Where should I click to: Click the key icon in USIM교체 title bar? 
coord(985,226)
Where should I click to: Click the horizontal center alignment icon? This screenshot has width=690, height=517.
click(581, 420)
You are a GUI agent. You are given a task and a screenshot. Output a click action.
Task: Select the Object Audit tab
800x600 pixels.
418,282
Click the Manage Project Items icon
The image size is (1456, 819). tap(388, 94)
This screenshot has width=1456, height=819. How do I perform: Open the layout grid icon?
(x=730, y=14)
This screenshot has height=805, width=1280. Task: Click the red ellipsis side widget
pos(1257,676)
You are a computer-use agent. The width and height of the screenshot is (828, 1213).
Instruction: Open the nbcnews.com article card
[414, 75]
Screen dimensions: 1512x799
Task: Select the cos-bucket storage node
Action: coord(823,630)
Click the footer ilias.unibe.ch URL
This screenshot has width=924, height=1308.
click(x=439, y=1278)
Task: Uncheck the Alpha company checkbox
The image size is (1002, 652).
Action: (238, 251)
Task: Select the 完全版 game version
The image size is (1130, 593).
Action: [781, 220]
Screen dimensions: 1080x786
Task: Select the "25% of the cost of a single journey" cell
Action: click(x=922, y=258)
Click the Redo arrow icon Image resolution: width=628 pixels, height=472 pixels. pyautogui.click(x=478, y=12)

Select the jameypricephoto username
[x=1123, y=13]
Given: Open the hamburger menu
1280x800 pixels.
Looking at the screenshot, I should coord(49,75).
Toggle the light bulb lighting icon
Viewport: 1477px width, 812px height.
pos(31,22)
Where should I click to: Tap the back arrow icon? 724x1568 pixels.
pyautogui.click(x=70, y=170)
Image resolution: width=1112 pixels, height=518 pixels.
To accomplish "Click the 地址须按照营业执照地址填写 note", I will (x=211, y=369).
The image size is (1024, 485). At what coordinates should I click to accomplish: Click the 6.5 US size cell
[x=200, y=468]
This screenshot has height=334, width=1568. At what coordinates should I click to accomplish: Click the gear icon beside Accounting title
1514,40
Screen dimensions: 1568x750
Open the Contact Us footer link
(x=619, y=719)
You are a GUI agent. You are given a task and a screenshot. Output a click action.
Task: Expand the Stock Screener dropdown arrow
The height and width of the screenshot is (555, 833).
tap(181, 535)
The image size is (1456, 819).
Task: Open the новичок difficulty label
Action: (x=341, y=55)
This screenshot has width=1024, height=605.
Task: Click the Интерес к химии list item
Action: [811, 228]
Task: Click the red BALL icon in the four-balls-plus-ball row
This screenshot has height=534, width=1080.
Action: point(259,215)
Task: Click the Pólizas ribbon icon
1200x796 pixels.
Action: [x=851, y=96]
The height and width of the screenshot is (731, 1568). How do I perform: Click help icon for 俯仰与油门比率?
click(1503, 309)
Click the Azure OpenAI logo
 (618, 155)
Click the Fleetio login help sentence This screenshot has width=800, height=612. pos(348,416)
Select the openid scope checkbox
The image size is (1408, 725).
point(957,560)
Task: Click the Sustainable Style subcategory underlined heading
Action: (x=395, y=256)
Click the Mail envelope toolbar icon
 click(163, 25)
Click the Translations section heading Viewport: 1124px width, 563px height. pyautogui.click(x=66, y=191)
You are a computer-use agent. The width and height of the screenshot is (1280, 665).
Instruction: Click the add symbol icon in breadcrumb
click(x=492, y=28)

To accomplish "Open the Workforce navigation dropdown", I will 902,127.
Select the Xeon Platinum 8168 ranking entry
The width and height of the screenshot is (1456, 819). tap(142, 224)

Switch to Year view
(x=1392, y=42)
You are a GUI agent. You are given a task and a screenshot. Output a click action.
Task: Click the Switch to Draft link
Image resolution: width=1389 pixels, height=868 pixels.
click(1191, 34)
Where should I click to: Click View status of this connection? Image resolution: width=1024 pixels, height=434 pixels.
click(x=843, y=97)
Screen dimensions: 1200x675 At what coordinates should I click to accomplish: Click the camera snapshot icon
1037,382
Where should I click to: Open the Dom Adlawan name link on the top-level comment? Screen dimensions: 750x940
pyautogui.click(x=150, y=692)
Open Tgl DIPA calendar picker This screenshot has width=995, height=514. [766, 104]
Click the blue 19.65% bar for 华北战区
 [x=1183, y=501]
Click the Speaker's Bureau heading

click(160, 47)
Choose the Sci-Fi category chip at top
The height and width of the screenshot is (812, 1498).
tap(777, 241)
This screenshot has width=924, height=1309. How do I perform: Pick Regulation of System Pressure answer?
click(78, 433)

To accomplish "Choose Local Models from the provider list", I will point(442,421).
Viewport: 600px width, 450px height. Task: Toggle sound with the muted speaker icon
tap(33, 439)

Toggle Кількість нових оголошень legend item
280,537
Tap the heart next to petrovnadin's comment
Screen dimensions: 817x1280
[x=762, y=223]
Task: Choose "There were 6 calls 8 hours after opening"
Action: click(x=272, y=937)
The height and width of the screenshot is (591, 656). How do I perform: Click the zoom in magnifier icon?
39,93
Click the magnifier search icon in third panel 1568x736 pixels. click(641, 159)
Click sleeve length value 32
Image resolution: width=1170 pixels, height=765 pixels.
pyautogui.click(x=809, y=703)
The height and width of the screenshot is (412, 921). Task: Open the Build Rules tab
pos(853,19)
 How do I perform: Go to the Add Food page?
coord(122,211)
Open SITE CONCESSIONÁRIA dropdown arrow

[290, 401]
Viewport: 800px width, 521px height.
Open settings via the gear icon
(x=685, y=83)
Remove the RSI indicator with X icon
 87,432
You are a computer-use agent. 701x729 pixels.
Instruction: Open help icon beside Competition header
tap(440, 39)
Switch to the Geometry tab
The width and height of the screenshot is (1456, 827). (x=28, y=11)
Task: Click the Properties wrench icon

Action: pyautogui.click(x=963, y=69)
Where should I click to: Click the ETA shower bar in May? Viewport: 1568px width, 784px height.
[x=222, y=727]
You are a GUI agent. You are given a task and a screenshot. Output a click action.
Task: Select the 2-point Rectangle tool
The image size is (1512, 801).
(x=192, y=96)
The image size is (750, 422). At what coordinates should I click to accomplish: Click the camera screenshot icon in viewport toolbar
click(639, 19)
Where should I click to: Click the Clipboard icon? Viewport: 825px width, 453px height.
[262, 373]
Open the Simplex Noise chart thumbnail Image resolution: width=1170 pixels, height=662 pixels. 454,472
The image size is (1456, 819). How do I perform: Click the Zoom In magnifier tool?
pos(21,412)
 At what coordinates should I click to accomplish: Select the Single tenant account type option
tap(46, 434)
==========
DIRECTIVE: Can you write out all of the entries above again, swapping "GUI agent" for "interface agent" wherever it occurs and leaving everything else unchanged?

SOLUTION TO THIS TASK:
Where should I click to: Click the key icon in USIM교체 title bar? 
coord(985,226)
Where should I click to: Click the horizontal center alignment icon? This screenshot has width=690, height=517.
click(581, 420)
You are a interface agent. You are given a task and a screenshot. Output a click action.
Task: Select the Object Audit tab
800x600 pixels.
418,282
Click the Manage Project Items icon
The image size is (1456, 819). tap(388, 94)
This screenshot has width=1456, height=819. How do I perform: Open the layout grid icon?
(x=730, y=14)
This screenshot has height=805, width=1280. Task: Click the red ellipsis side widget
pos(1257,676)
You are a computer-use agent. The width and height of the screenshot is (828, 1213).
Instruction: Open the nbcnews.com article card
[414, 75]
Screen dimensions: 1512x799
Task: Select the cos-bucket storage node
Action: coord(823,630)
Click the footer ilias.unibe.ch URL
This screenshot has width=924, height=1308.
click(x=439, y=1278)
Task: Uncheck the Alpha company checkbox
The image size is (1002, 652).
Action: (238, 251)
Task: Select the 完全版 game version
The image size is (1130, 593).
Action: [781, 220]
Screen dimensions: 1080x786
Task: Select the "25% of the cost of a single journey" cell
Action: click(x=922, y=258)
Click the Redo arrow icon Image resolution: width=628 pixels, height=472 pixels. pyautogui.click(x=478, y=12)

Select the jameypricephoto username
[x=1123, y=13]
Given: Open the hamburger menu
1280x800 pixels.
Looking at the screenshot, I should coord(49,75).
Toggle the light bulb lighting icon
Viewport: 1477px width, 812px height.
pos(31,22)
Where should I click to: Tap the back arrow icon? 724x1568 pixels.
pyautogui.click(x=70, y=170)
Image resolution: width=1112 pixels, height=518 pixels.
To accomplish "Click the 地址须按照营业执照地址填写 note", I will (x=211, y=369).
The image size is (1024, 485). At what coordinates should I click to accomplish: Click the 6.5 US size cell
[x=200, y=468]
This screenshot has height=334, width=1568. At what coordinates should I click to accomplish: Click the gear icon beside Accounting title
1514,40
Screen dimensions: 1568x750
Open the Contact Us footer link
(x=619, y=719)
You are a interface agent. You are given a task and a screenshot. Output a click action.
Task: Expand the Stock Screener dropdown arrow
The height and width of the screenshot is (555, 833).
tap(181, 535)
The image size is (1456, 819).
Task: Open the новичок difficulty label
Action: (x=341, y=55)
This screenshot has width=1024, height=605.
Task: Click the Интерес к химии list item
Action: [811, 228]
Task: Click the red BALL icon in the four-balls-plus-ball row
This screenshot has height=534, width=1080.
Action: point(259,215)
Task: Click the Pólizas ribbon icon
1200x796 pixels.
Action: [x=851, y=96]
The height and width of the screenshot is (731, 1568). How do I perform: Click help icon for 俯仰与油门比率?
click(1503, 309)
Click the Azure OpenAI logo
 (618, 155)
Click the Fleetio login help sentence This screenshot has width=800, height=612. pos(348,416)
Select the openid scope checkbox
The image size is (1408, 725).
point(957,560)
Task: Click the Sustainable Style subcategory underlined heading
Action: (x=395, y=256)
Click the Mail envelope toolbar icon
 click(163, 25)
Click the Translations section heading Viewport: 1124px width, 563px height. pyautogui.click(x=66, y=191)
You are a computer-use agent. The width and height of the screenshot is (1280, 665).
Instruction: Click the add symbol icon in breadcrumb
click(x=492, y=28)

To accomplish "Open the Workforce navigation dropdown", I will 902,127.
Select the Xeon Platinum 8168 ranking entry
The width and height of the screenshot is (1456, 819). tap(142, 224)

Switch to Year view
(x=1392, y=42)
You are a interface agent. You are given a task and a screenshot. Output a click action.
Task: Click the Switch to Draft link
Image resolution: width=1389 pixels, height=868 pixels.
click(1191, 34)
Where should I click to: Click View status of this connection? Image resolution: width=1024 pixels, height=434 pixels.
click(x=843, y=97)
Screen dimensions: 1200x675 At what coordinates should I click to accomplish: Click the camera snapshot icon
1037,382
Where should I click to: Open the Dom Adlawan name link on the top-level comment? Screen dimensions: 750x940
pyautogui.click(x=150, y=692)
Open Tgl DIPA calendar picker This screenshot has width=995, height=514. [766, 104]
Click the blue 19.65% bar for 华北战区
 [x=1183, y=501]
Click the Speaker's Bureau heading

click(160, 47)
Choose the Sci-Fi category chip at top
The height and width of the screenshot is (812, 1498).
tap(777, 241)
This screenshot has width=924, height=1309. How do I perform: Pick Regulation of System Pressure answer?
click(78, 433)

To accomplish "Choose Local Models from the provider list", I will point(442,421).
Viewport: 600px width, 450px height. Task: Toggle sound with the muted speaker icon
tap(33, 439)

Toggle Кількість нових оголошень legend item
280,537
Tap the heart next to petrovnadin's comment
Screen dimensions: 817x1280
[x=762, y=223]
Task: Choose "There were 6 calls 8 hours after opening"
Action: click(x=272, y=937)
The height and width of the screenshot is (591, 656). How do I perform: Click the zoom in magnifier icon?
39,93
Click the magnifier search icon in third panel 1568x736 pixels. click(641, 159)
Click sleeve length value 32
Image resolution: width=1170 pixels, height=765 pixels.
pyautogui.click(x=809, y=703)
The height and width of the screenshot is (412, 921). Task: Open the Build Rules tab
pos(853,19)
 How do I perform: Go to the Add Food page?
coord(122,211)
Open SITE CONCESSIONÁRIA dropdown arrow

[290, 401]
Viewport: 800px width, 521px height.
Open settings via the gear icon
(x=685, y=83)
Remove the RSI indicator with X icon
 87,432
You are a computer-use agent. 701x729 pixels.
Instruction: Open help icon beside Competition header
tap(440, 39)
Switch to the Geometry tab
The width and height of the screenshot is (1456, 827). (x=28, y=11)
Task: Click the Properties wrench icon

Action: pyautogui.click(x=963, y=69)
Where should I click to: Click the ETA shower bar in May? Viewport: 1568px width, 784px height.
[x=222, y=727]
You are a interface agent. You are given a task and a screenshot. Output a click action.
Task: Select the 2-point Rectangle tool
The image size is (1512, 801).
(x=192, y=96)
The image size is (750, 422). At what coordinates should I click to accomplish: Click the camera screenshot icon in viewport toolbar
click(639, 19)
Where should I click to: Click the Clipboard icon? Viewport: 825px width, 453px height.
[262, 373]
Open the Simplex Noise chart thumbnail Image resolution: width=1170 pixels, height=662 pixels. 454,472
The image size is (1456, 819). How do I perform: Click the Zoom In magnifier tool?
pos(21,412)
 At what coordinates should I click to accomplish: Select the Single tenant account type option
tap(46, 434)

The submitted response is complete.